No último dia 25, o ICMBio multou Vercillo e a Criadouro Ararinha-azul em R$ 1,8 milhão por “descumprimento de medidas de biossegurança”. Segundo o órgão, os recintos onde ficavam as aves não eram limpos diariamente, com acúmulo de fezes e restos de comida, e os funcionários trabalhavam no local de chinelo de dedo, bermuda e camiseta, sem equipamentos de proteção adequados.
Em resposta, a empresa divulgou fotos sem data que mostram ambientes limpos e funcionários vestidos de maneira correta.
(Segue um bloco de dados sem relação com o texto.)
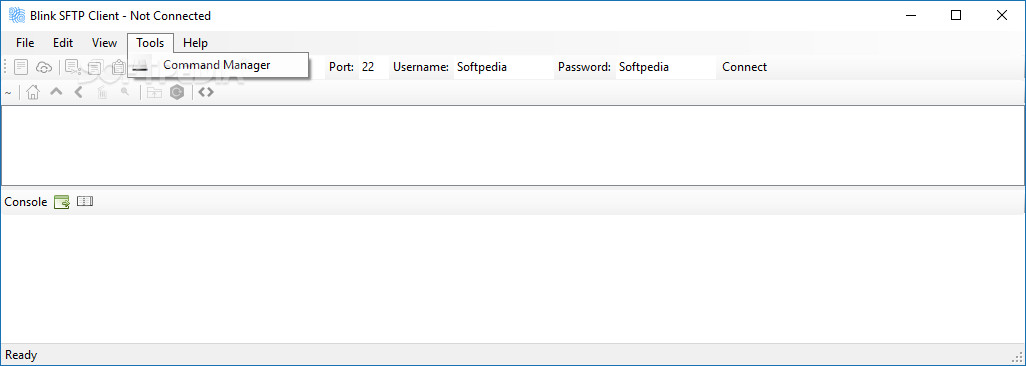
Task: Click the document icon in the top toolbar
Action: pyautogui.click(x=22, y=67)
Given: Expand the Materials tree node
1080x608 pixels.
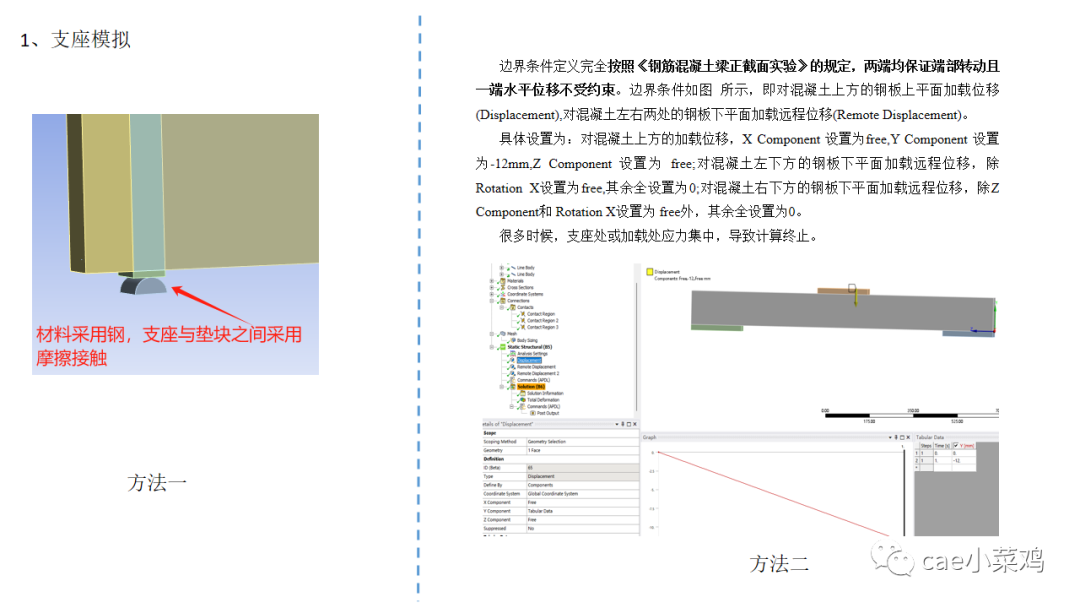Looking at the screenshot, I should pyautogui.click(x=491, y=281).
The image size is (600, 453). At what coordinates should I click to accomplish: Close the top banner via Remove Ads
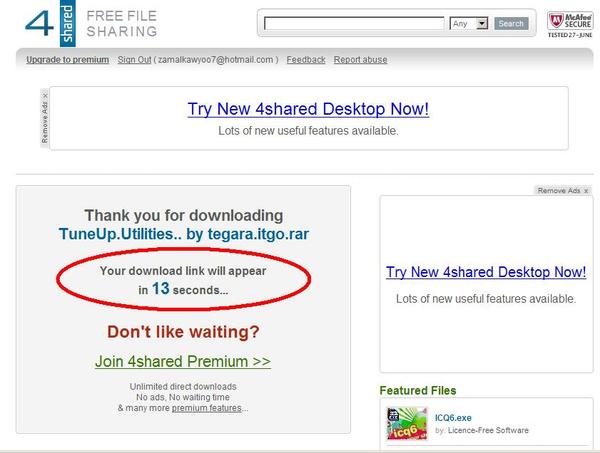(x=45, y=118)
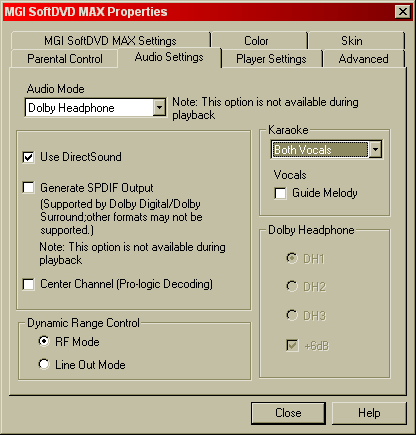The width and height of the screenshot is (416, 435).
Task: Tick the Generate SPDIF Output checkbox
Action: pos(28,188)
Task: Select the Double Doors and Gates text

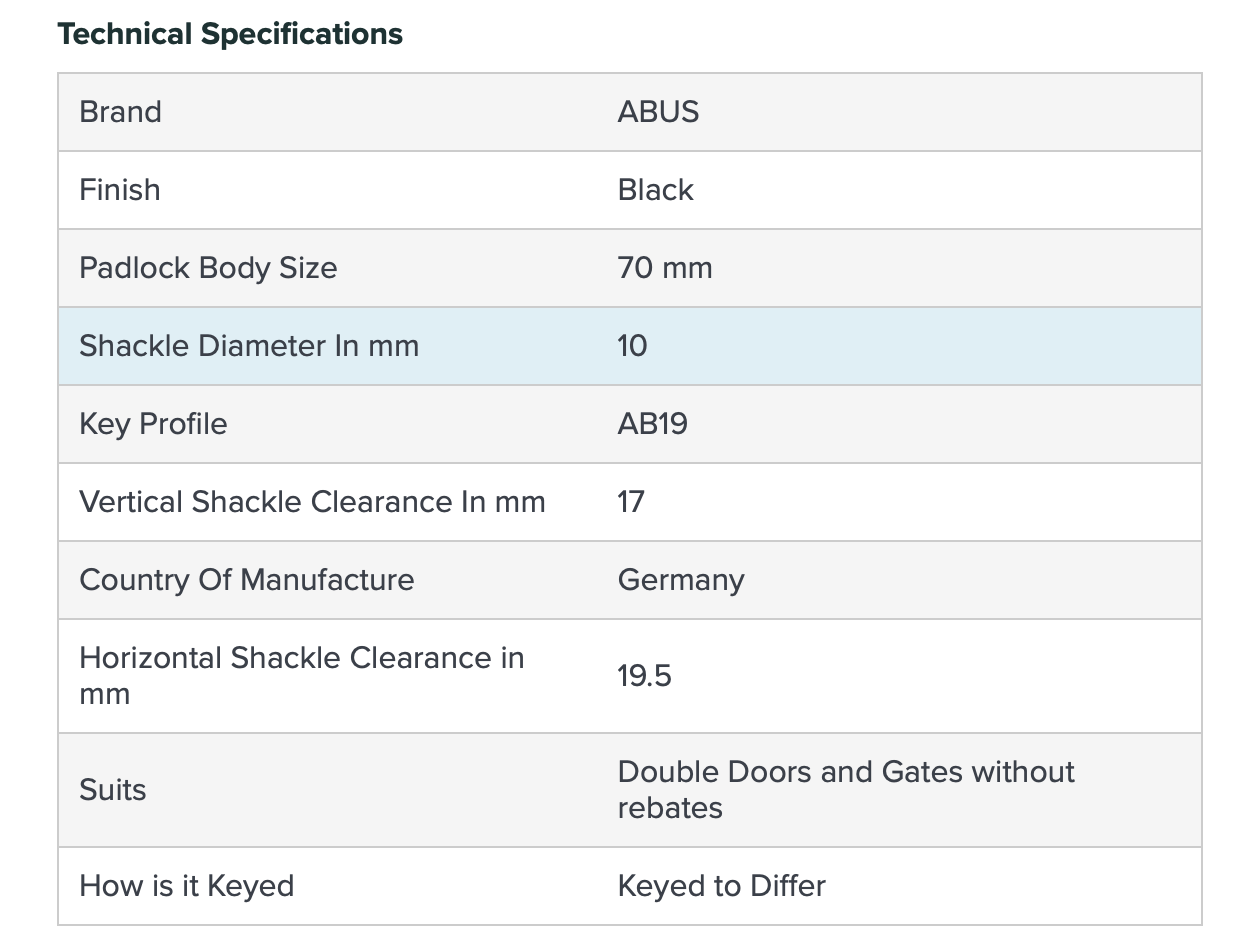Action: coord(845,789)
O ICMBio afirma que, em janeiro de 2025, uma ave que foi enviada ao Brasil pela ACTP teve um teste positivo para circovírus. A informação foi publicada primeiro no site especializado Mongabay. A ACTP disse ao site que se tratou de um falso positivo e que, quando houve um resultado negativo, a ave recebeu permissão para viajar.
Sobre esse caso, a Criadouro Ararinha-azul diz que “todos os requisitos para a importação das aves foram atendidos pelo criadouro e acompanhados pelos órgãos responsáveis”, e que a ararinha em questão nunca teve contato com os animais hoje contaminados.